Alas, the merger criteria of necessity and benefit don’t apply where the public’s interest is most vulnerable—newspapers. For some inexplicable reason, Conrad Black has been allowed to accumulate 58 of Canada’s 105 daily newspapers. In fact, Canada has the highest concentration of ownership in the G7. France, for example, doesn’t permit more than 30 per cent ownership by any one group and only 10 per cent if it holds significant broadcast holdings.
Through his Hollinger/Southam conglomerate, Black has a virtual monopoly in some regions, including Vancouver. His new National Post merely exacerbates what Professor John Miller calls “the Southamization” of our newspaper industry.
During a talk last month at the Sing Tao School of Journalism, the former editor and reporter said Canada had 117 daily papers in 1980. The following table reveals a partial list of owners:
Thomson |
40
|
Southam |
14 |
Independent |
28 |
Sterling (Hollinger) |
11 |
In 1998, the number of papers fell to 105 with the following partial breakdown:
Hollinger/Southam |
58
|
Sun Media Corp. |
14 |
Independent |
8 |
Thomson |
7 |
Concentration of ownership is only one of the themes Miller touched on here and in his book Yesterday’s News—Why Canada’s Daily Newspapers are Failing Us. However, ownership may be the most serious. Improving the quality of reporting, motivating staff and building ties to communities are academic if the ultimate decision-makers are more interested in counting desks and wringing every last cent out of the bottom line.
Moreover, as Miller shows, such monopoly ownership invites legitimate concerns about editorial conformity and the freedom of reporters, columnists and the public to have dissenting views published.
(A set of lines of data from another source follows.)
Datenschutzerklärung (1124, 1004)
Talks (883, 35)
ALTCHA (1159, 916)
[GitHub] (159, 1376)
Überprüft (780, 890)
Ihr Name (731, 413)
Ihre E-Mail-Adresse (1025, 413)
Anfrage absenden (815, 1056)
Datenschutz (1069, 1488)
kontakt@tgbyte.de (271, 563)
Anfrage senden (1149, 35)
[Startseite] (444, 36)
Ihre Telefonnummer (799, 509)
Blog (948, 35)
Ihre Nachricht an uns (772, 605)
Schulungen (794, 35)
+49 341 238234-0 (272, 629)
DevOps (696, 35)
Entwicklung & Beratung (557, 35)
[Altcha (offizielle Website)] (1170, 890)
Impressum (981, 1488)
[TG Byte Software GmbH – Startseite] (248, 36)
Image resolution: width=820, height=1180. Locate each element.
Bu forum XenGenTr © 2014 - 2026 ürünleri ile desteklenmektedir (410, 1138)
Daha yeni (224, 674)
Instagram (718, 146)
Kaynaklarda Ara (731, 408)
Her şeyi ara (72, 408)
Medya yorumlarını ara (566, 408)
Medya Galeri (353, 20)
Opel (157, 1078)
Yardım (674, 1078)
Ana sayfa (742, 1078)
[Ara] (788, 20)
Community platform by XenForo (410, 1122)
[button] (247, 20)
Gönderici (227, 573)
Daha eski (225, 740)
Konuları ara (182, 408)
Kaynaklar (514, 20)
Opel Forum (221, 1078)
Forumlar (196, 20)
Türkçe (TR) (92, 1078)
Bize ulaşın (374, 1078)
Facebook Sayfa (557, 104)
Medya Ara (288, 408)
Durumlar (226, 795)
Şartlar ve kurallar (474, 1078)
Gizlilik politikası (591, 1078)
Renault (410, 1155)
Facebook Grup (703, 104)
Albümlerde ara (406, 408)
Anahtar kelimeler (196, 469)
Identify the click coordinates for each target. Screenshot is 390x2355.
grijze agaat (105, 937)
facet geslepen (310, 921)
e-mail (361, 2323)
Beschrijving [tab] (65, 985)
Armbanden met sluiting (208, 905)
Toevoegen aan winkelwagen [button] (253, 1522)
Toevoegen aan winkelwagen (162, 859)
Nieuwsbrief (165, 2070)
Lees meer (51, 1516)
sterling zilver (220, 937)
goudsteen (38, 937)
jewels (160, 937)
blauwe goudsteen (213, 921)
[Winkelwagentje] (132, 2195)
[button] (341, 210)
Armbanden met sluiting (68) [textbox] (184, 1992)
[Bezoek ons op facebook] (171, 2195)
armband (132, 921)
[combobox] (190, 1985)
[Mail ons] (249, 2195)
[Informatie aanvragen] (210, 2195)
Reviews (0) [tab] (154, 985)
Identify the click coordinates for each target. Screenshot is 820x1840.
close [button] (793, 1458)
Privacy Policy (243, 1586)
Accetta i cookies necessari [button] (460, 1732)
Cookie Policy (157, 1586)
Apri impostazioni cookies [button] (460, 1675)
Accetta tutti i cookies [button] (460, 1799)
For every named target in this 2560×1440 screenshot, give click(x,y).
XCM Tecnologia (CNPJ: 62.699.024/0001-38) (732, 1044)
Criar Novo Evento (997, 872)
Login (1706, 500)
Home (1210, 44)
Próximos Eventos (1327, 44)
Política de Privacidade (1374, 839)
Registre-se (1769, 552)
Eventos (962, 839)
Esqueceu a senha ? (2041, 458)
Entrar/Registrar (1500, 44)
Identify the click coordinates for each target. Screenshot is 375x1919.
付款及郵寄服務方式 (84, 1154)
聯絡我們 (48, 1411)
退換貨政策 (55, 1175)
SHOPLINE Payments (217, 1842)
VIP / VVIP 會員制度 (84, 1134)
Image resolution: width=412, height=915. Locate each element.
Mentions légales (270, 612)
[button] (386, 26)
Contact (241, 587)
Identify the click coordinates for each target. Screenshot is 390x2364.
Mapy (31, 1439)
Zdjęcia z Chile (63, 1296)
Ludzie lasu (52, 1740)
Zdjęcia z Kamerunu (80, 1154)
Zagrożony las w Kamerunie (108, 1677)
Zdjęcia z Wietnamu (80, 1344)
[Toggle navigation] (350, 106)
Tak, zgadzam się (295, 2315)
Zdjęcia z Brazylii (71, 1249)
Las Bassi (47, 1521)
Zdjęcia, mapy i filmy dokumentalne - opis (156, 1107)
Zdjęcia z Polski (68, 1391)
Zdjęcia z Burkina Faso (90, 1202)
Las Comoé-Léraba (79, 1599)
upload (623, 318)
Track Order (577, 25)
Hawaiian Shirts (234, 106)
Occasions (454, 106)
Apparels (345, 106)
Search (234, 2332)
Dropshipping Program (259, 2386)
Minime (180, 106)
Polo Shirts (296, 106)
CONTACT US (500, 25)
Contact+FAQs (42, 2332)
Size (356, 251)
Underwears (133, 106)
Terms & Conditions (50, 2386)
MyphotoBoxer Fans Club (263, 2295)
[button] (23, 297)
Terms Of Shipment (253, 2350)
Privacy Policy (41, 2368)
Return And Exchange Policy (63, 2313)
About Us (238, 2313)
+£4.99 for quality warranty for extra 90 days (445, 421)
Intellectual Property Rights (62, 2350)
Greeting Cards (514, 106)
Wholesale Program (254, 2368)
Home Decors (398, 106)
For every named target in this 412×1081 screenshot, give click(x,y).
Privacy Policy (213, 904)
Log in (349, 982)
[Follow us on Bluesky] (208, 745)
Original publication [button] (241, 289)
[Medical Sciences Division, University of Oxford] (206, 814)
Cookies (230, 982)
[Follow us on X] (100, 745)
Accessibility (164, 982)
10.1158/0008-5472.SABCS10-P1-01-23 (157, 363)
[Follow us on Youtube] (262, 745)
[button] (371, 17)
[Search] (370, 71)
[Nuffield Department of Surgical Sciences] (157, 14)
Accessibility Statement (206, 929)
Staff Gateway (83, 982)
In 1981, Tom Kent, who headed the Royal Commission on Newspapers, reported that corporations owned 77 per cent of national circulation, a proportion which he said was “clearly and directly” contrary to the public interest. “For the heads of such organizations to justify their positions by appealing to the principle of freedom of the press is offensive to intellectual honesty,” he wrote.
Today, Miller says the proportion is 93 per cent, most of it under Black’s control.
So the question becomes, why does Canada allow such concentrated ownership? There oughta be a law! Ironically, Miller disagrees. He fears that the concentration of newspaper ownership is irreversible and dismisses the Council of Canadians’ attempts to compel Black to divest. “How do you force a capitalist to divest?” he asked the audience.
Instead, Miller puts his faith in a code of conduct and diversity-rich “peoples’ commissions” to be guardians of journalistic integrity. Such a Pollyanna-ish conclusion is most disappointing. He said there’s no stomach in Ottawa for taking on Black.
Whether his objection to legislated divestiture was born of principle, resignation or both was unclear, but without a legislated breakup, these virtuous commissions won’t accomplish Jack Squat.
Miller should remember that the U.S. Congress forced John D. Rockefeller to break up his Standard Oil monopoly. If the Canadian government can determine that higher concentration in the banking industry is not in the public interest, surely it can say the same about newspapers.